Andrew Hessel

Andrew Hessel

Andrew Hessel

Andrew Hessel

I am nuts about living cells. I love that all life on earth is built from them. I’m fascinated by how inert matter can become animated, how low-level metabolic systems like replication, transcription, and translation work. And I’m particularly interested in how to design and build genomes — and thus organisms — from scratch using DNA synthesis and assembly technologies. This is the core technology of synthetic biology and I think it’s the most important and powerful technology we’ve got, hands down. We started this century with the publication of the draft human genome code — a revolution in understanding human life in health and disease.
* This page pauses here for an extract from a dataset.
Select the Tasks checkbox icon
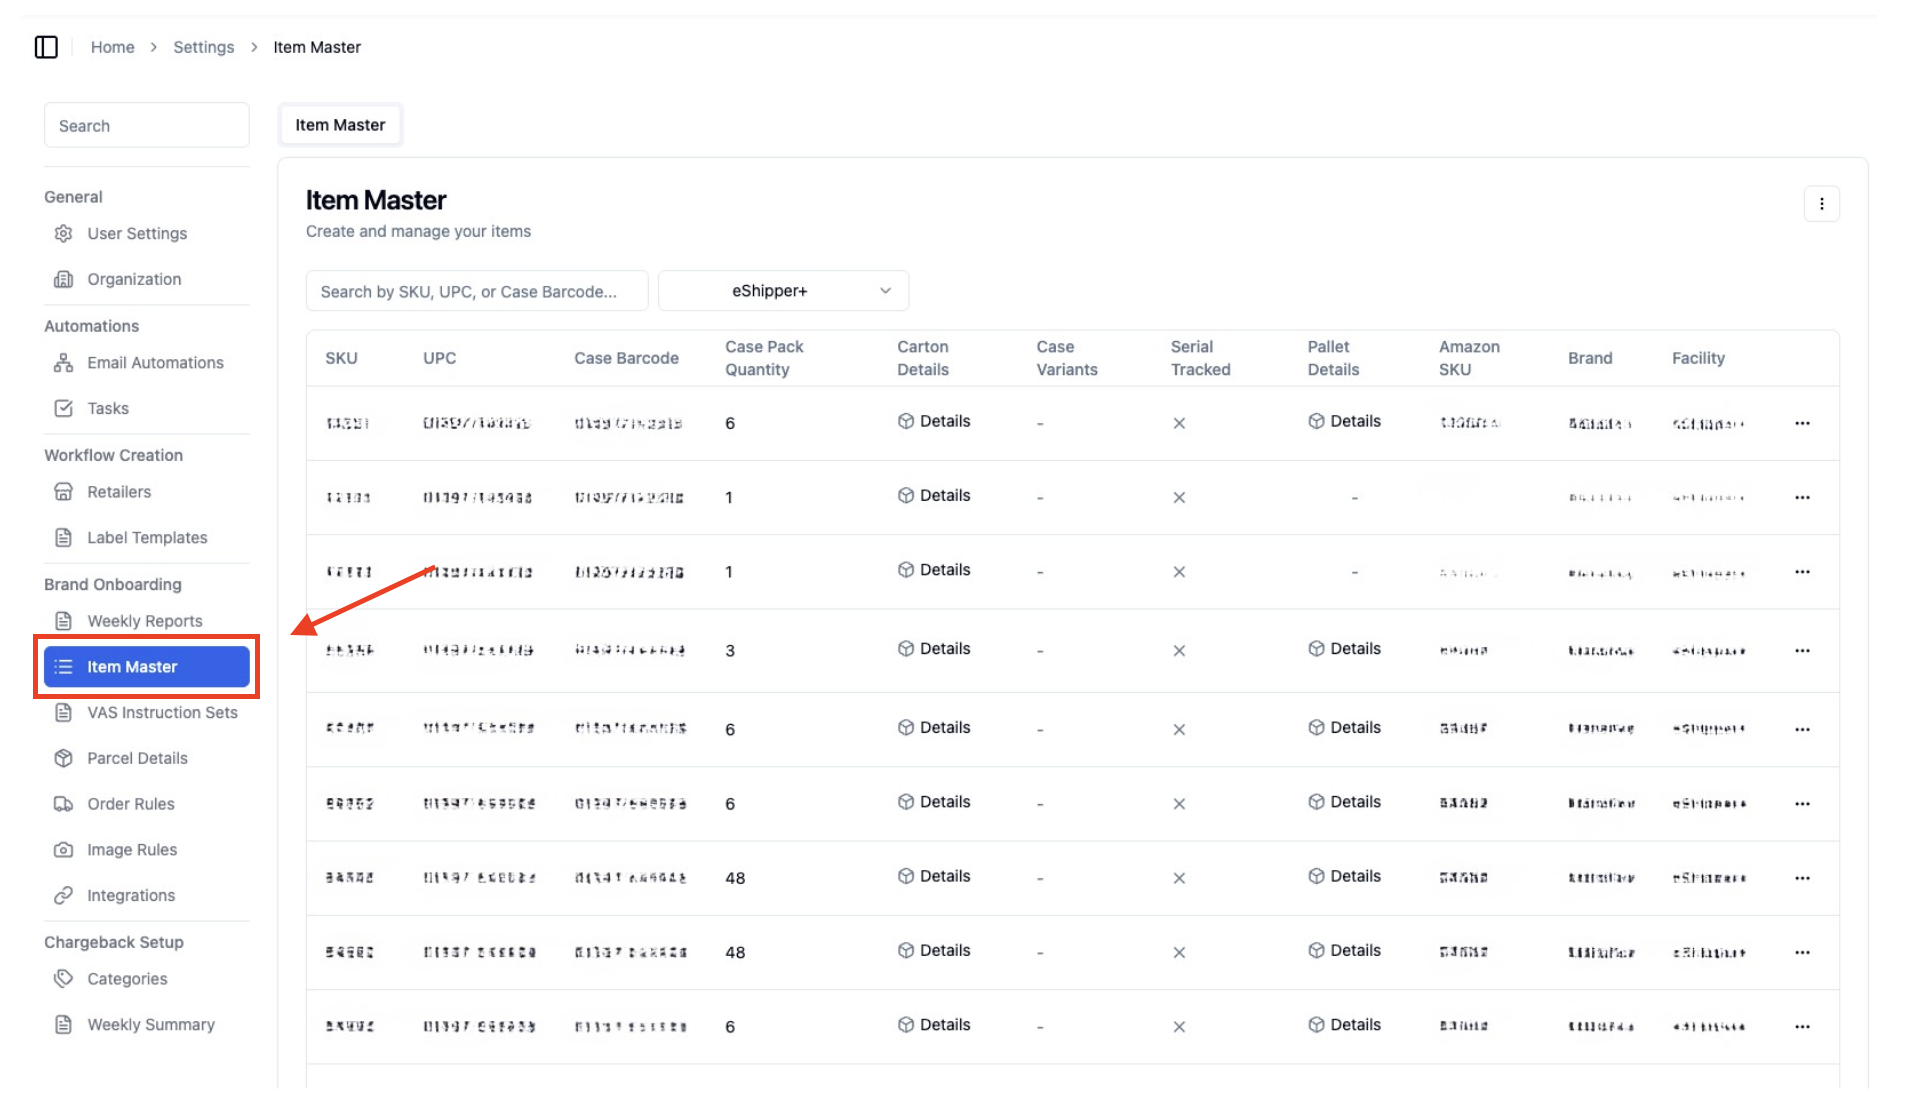This screenshot has width=1910, height=1116. (64, 408)
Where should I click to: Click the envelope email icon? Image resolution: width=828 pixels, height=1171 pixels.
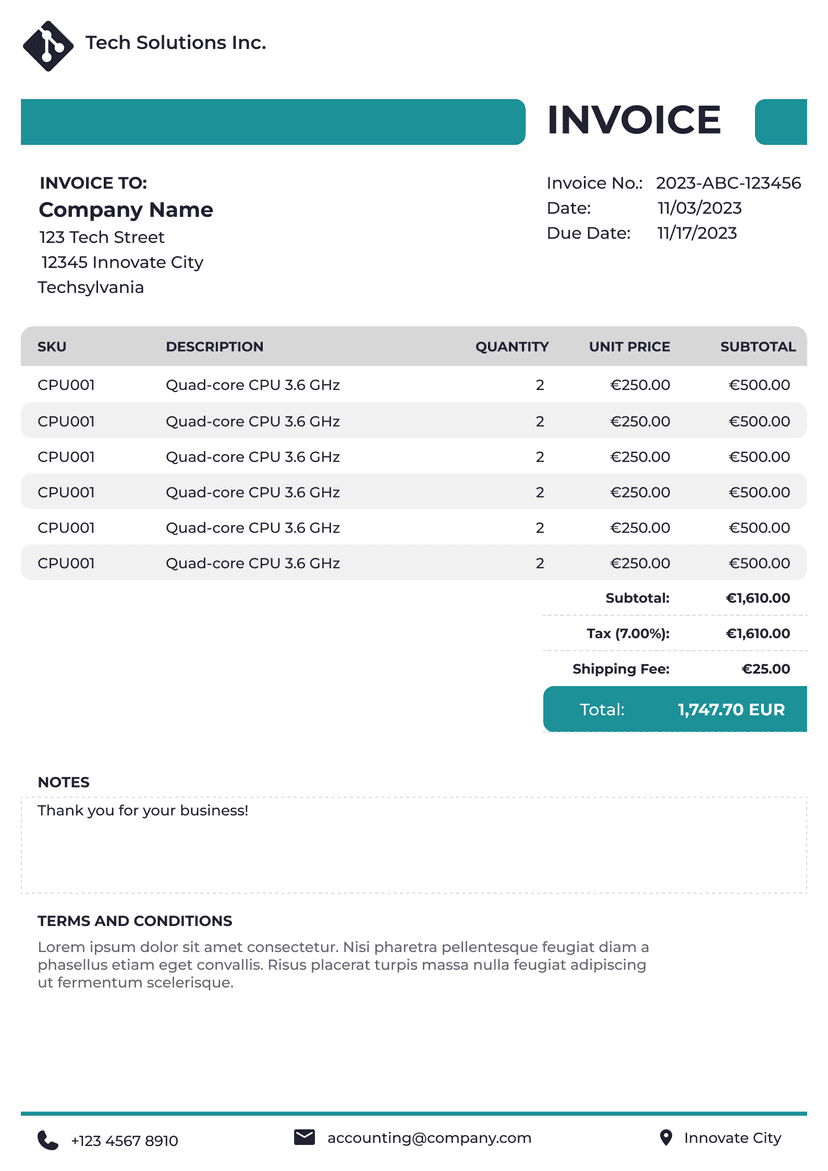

In 2002, Eckhard Wimmer assembled and booted the first virus genomes. In 2010, J. Craig Venter did the same for the first bacterium, a mycoplasma. In 2019, E. coli was synthesized by Jason Chin at MRC. In 2021, Google Deepmind published the predicted structures of every human protein, plus the predicted proteins of 20 other model organisms. These and other incredible accomplishments in life science are making life programmable, and opening the door to new biological systems and organims that are beyond natural — they’re supernatural. We’re creating a new relationship between humanity and nature, one that is founded on intention, not natural selection. Which is why I find myself sharing Stewart Brand’s 1968 quote a lot: “We are as gods and might as well get good at it.”